Frescas, sanas y muy sabrosas, las cerezas son una fruta capaz de deleitar las papilas gustativas como pocas consiguen hacerlo. Según la variedad las encontramos en nuestra mesa desde mediados de junio hasta finales de julio, y es también por ello que no podemos dejar de asociarlas con el verano, las vacaciones y todos los pensamientos positivos que las acompañan. No es casualidad que un famoso refrán diga que “Una cereza lleva a la otra”. Estas son las 5 cosas que es necesario saber para prepararse a un atracón con alegría.

"Las cerezas están consideradas como el emblema de la pasión, un simbolismo favorecido por el color rojo intenso, sinónimo de amor, y por una forma que recuerda a menudo la de un corazón. "

Atención a la botánica

La fruta que normalmente llamamos cereza nace de un árbol que pertenece a la familia de las Rosacee, el Prunus Avium, llamado también cerezo dulce. La planta no se puede confundir con el más pequeño Prunus cerasus, que da vida a las guindas, conocidas también como cerezas ácidas.
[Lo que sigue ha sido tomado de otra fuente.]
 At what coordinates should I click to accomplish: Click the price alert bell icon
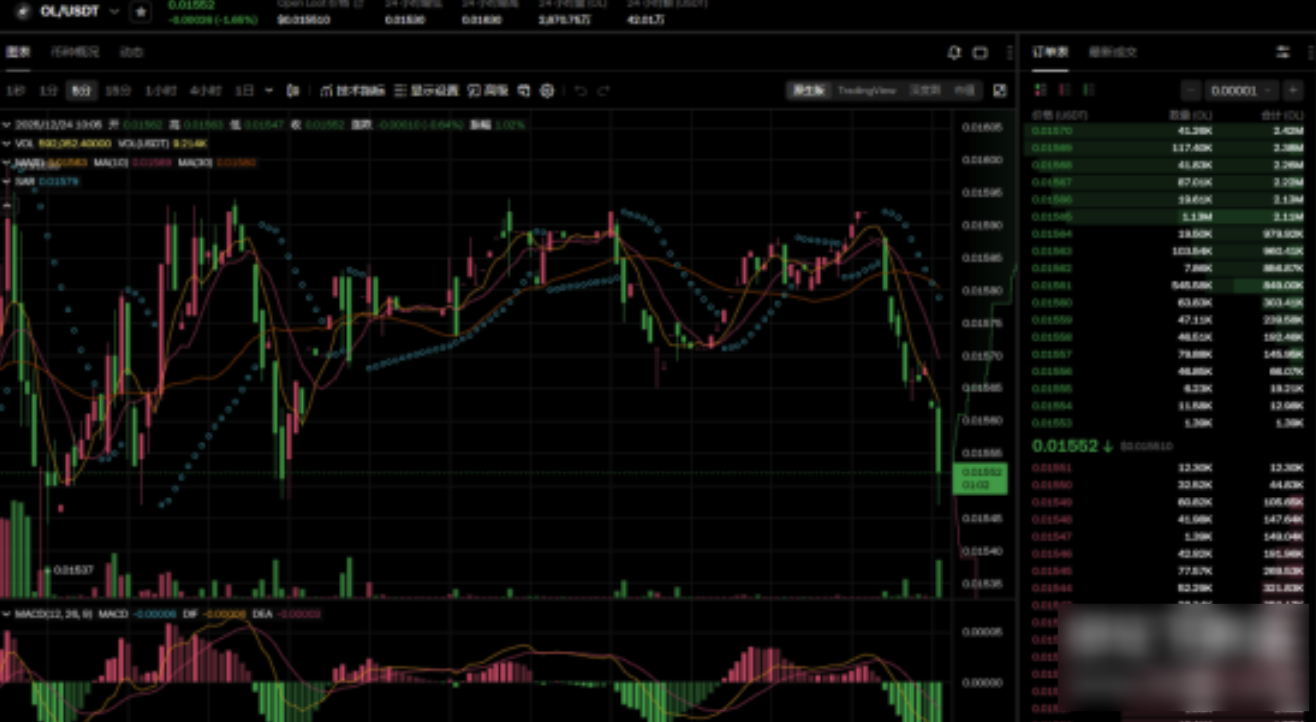click(x=954, y=52)
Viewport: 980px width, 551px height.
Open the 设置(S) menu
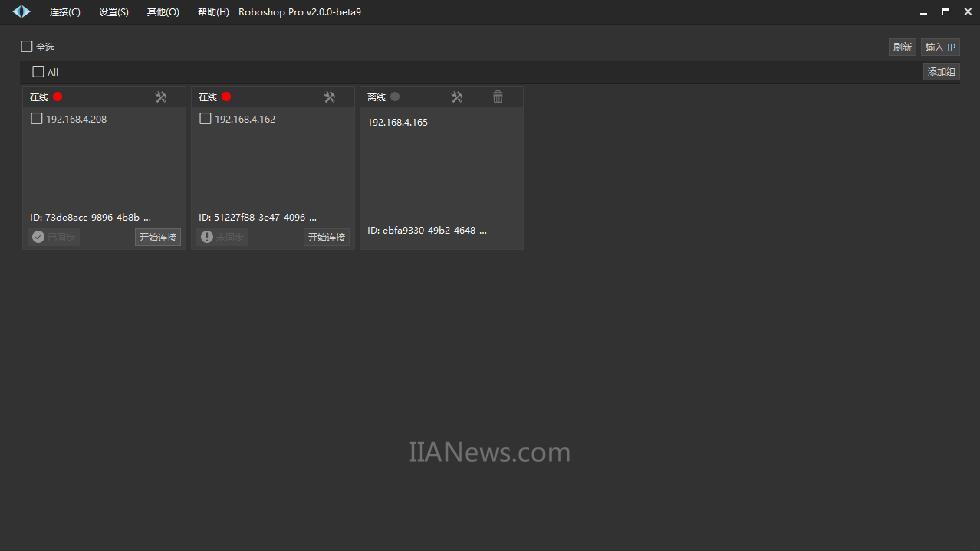click(x=114, y=12)
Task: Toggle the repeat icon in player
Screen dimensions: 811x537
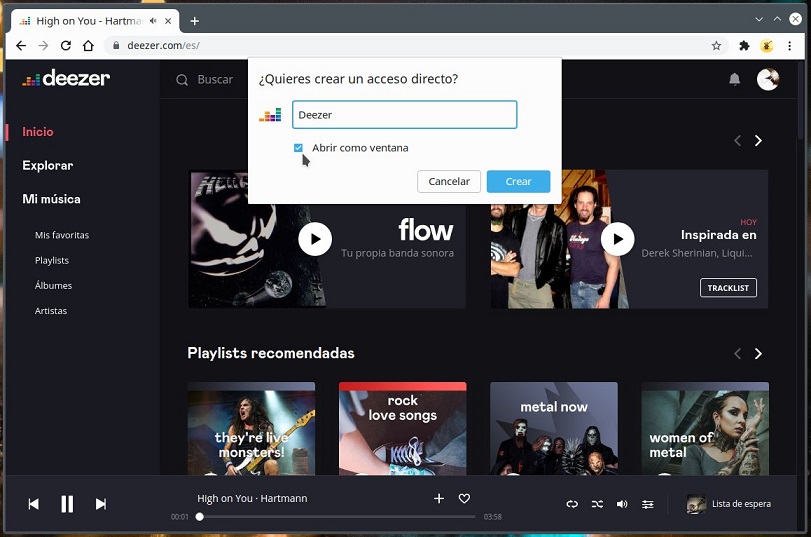Action: 572,504

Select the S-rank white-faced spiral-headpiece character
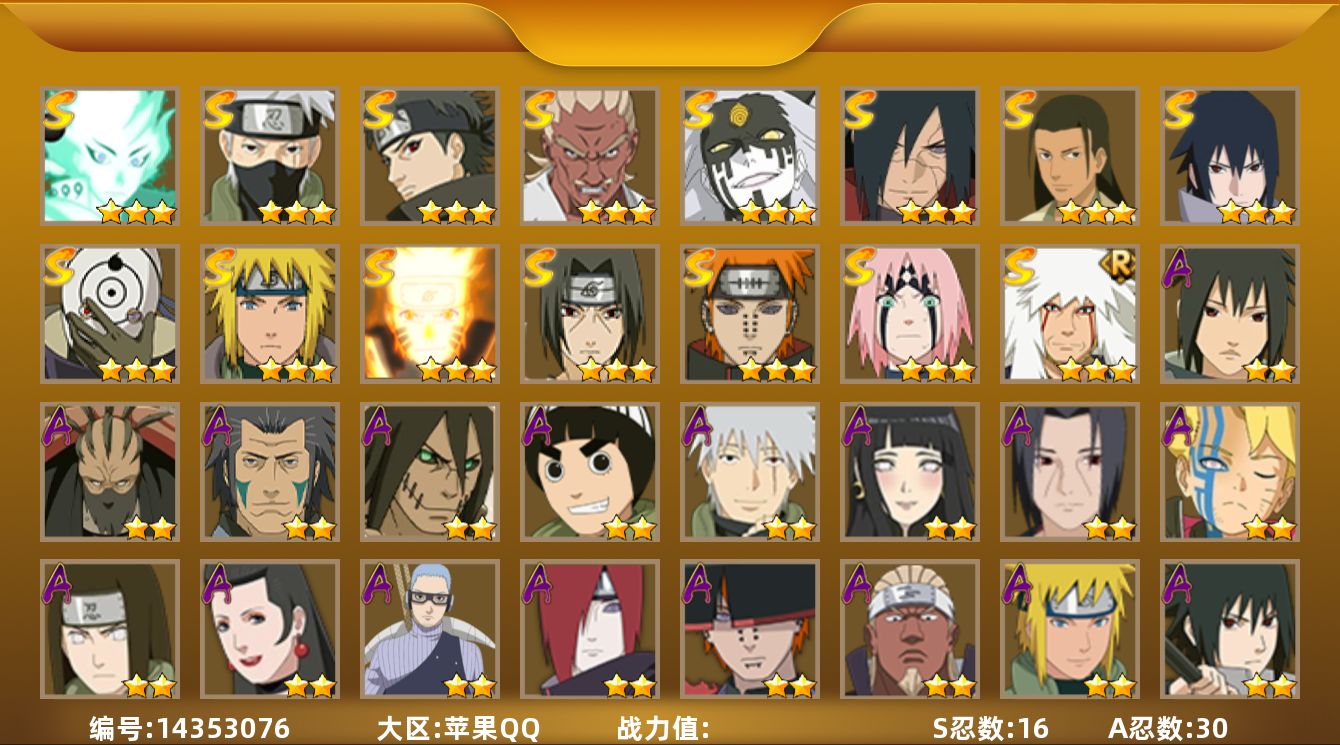pyautogui.click(x=750, y=156)
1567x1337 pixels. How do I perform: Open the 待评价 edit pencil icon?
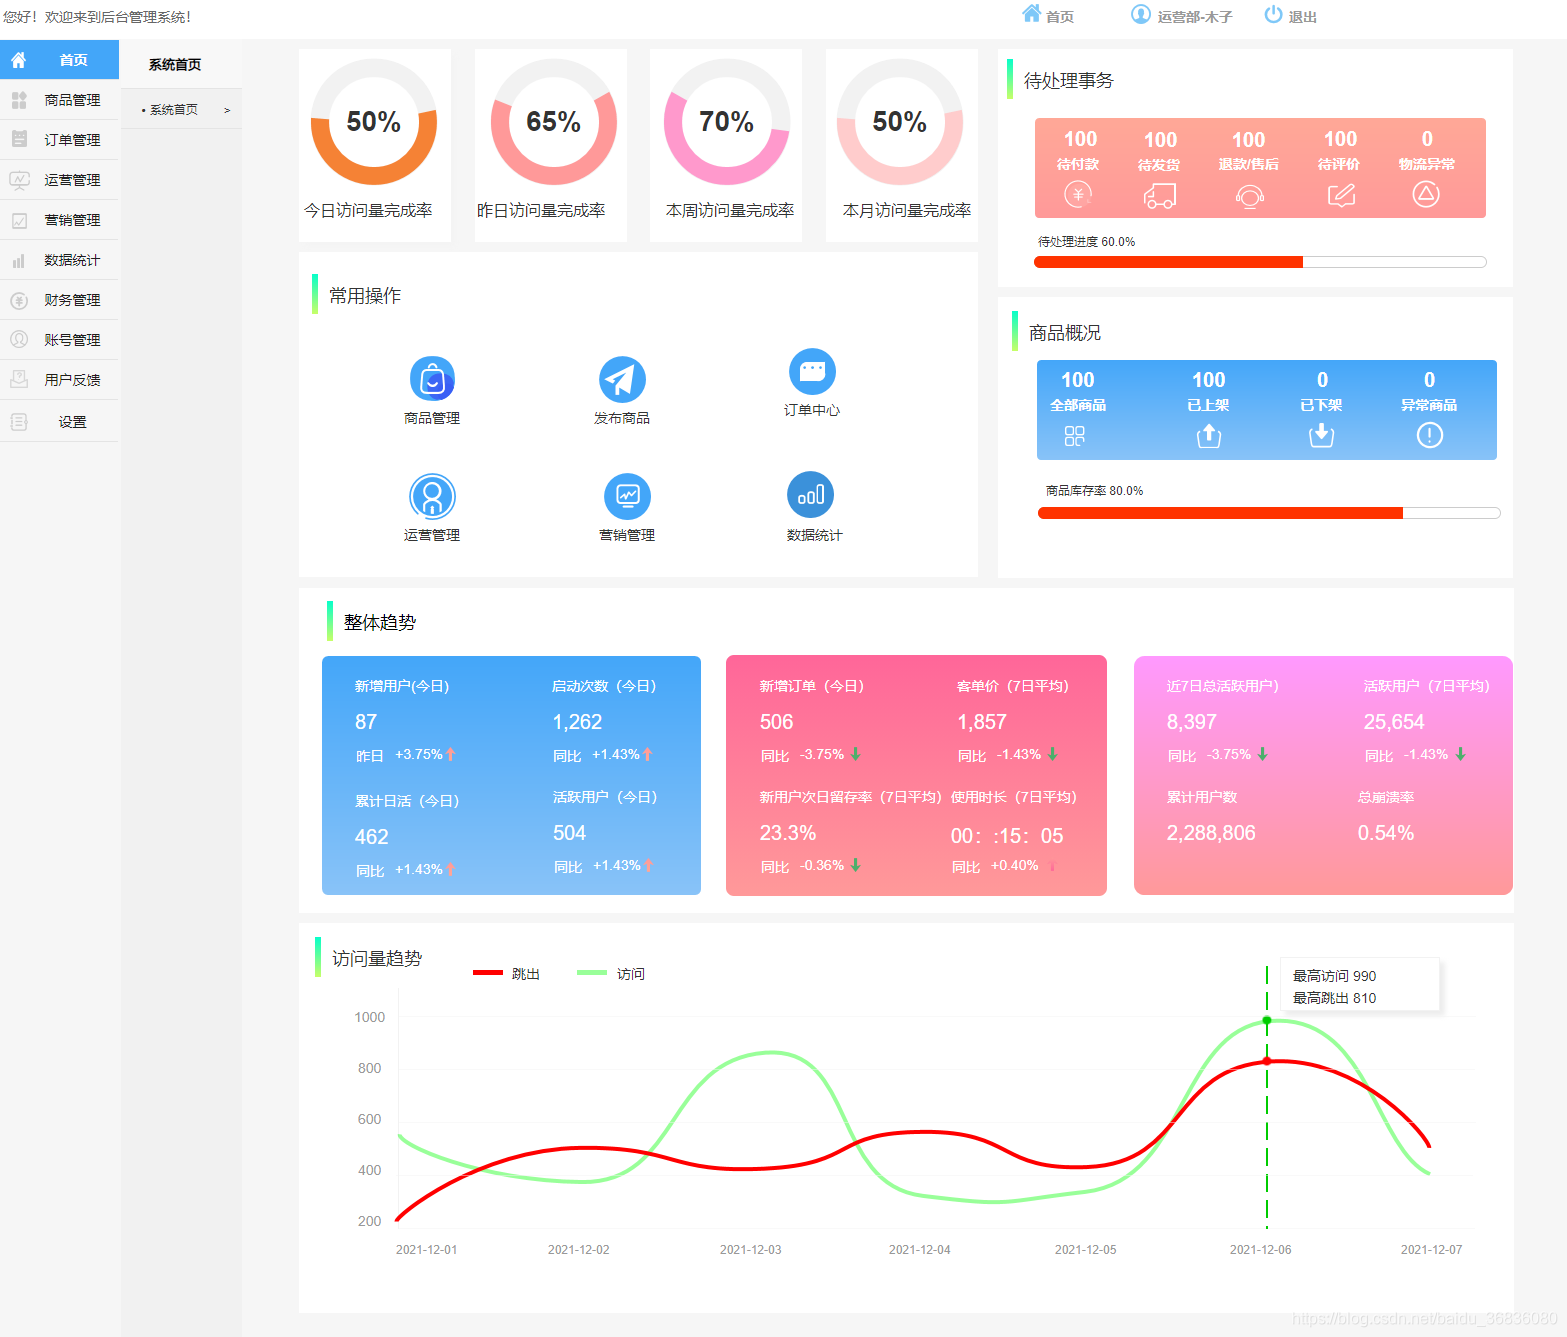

Las cerezas en la historia

Según la tradición las cerezas son originarias del Oriente Medio, pero existen testimonios históricos de que los egipcios (siglo VII a. C.) y los griegos (siglo III a.C.) ya las conocían y las apreciaban. Su difusión es también mérito de los romanos: en su Naturalis historia Plinio el Viejo (siglo I d.C.) explica que la fruta la trajo hasta Italia Lucio Licinio Lúculo, al volver a Roma tras la victoriosa batalla contra Mitrídates el Grande, en el reino del Ponto (actual Anatolia del nordeste). Actualmente los cultivos se extienden por todo el mundo, aunque el 75% de las cosechas proviene de Europa.

Beneficiosa para la salud

La pulpa de la cereza posee numerosas y reconocidas cualidades beneficiosas: es en efecto al mismo tiempo un diurético, un antiestrés, un revitalizante del cutis (a utilizar también en forma de mascarilla) y una ayuda contra el insomnio (contiene melatonina natural). Algunos estudios han certificado sus propiedades antiinflamatorias, gracias al elevado contenido en antocianinas, pigmentos que pertenecen a la familia de los flavonoides: estas es la razón por la que el zumo de cereza es especialmente adecuado para calmar los dolores musculares después de una intensa actividad física.

Corazón, cerezas y amor

Las cerezas están consideradas como el emblema de la pasión, un simbolismo favorecido por el color rojo intenso, sinónimo de amor, y por una forma que recuerda a menudo la de un corazón. En Japón las flores de los cerezos son muy populares por sus cualidades decorativas: regalar a una persona querida en primavera una rama florida significa evocar felicidad y afecto.

Un placer en la mesa

Además de prestarse para el consumo fresco, este fruto se puede utilizar en la realización de mermeladas, jarabes, helados y licores (donde se utiliza mucho la guinda, como en el caso del marrasquino y de la ratafía). Pero las cerezas se pueden utilizar también en recetas más insólitas: doradas con el pollo para un segundo de sabor dulce, asadas en la parrilla con los calabacines, combinadas con una mezcla de verduras crudas para dar fuerza a una ensalada veraniega. Pero es en la clásica alianza con el chocolate negro, fundido o cuajado, que las cerezas dan lo mejor: la unión entre dulce, ácido y amargo genera de hecho una descarga de sensaciones capaz de satisfacer cualquier paladar, incluso los más exigentes y apetitosos.